• [EXTRACTED MATERIAL]:
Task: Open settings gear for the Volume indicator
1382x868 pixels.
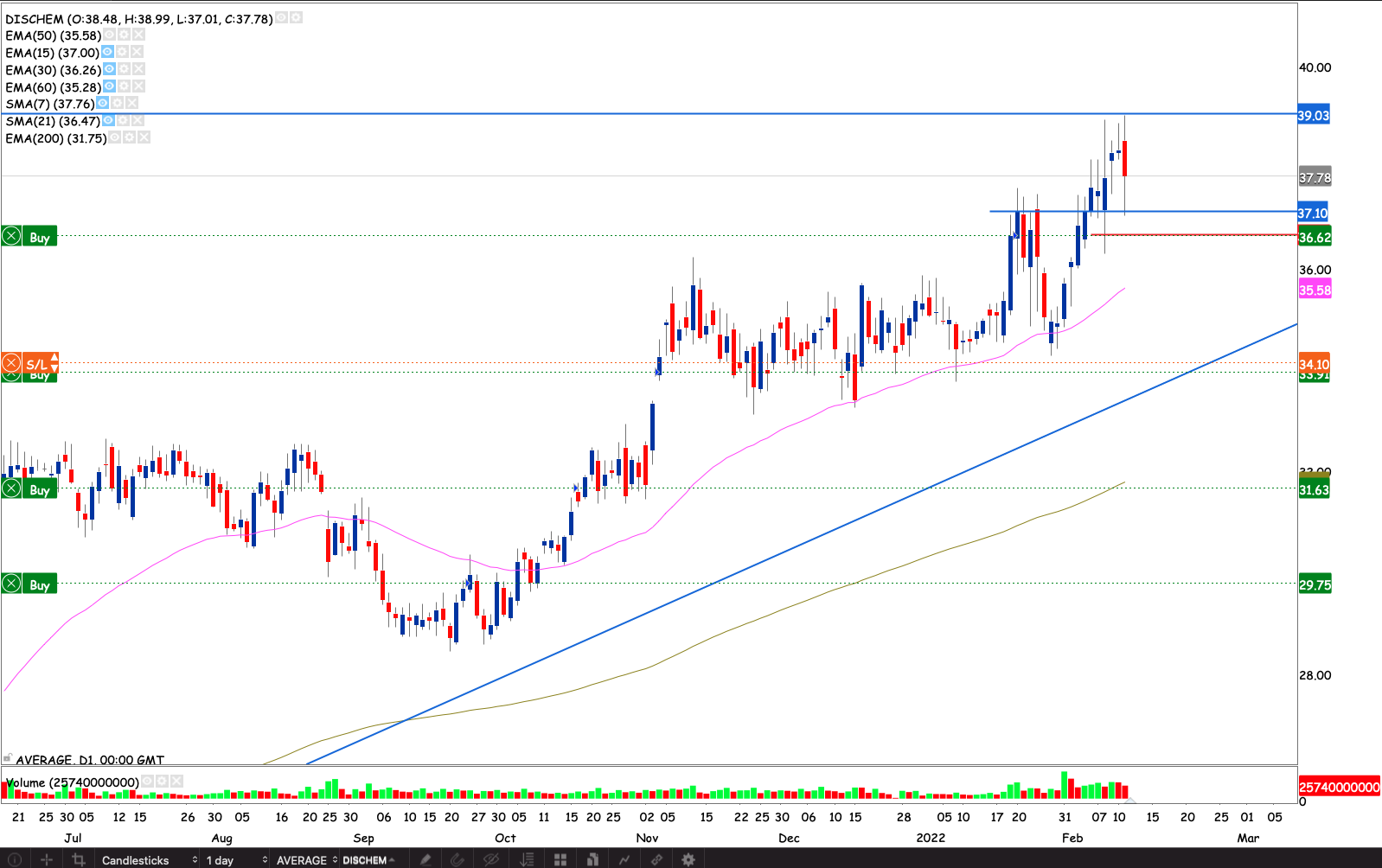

---

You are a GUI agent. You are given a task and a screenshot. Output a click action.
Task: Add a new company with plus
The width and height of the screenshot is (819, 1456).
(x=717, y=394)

• [EXERCISE DIRECTIONS]: Using the data above, reproduce exactly the lines from the line that contains "Task: Open settings" through the line that contains "1382x868 pixels.", including both.

• [ANSWER SECTION]:
Task: Open settings gear for the Volume indicator
1382x868 pixels.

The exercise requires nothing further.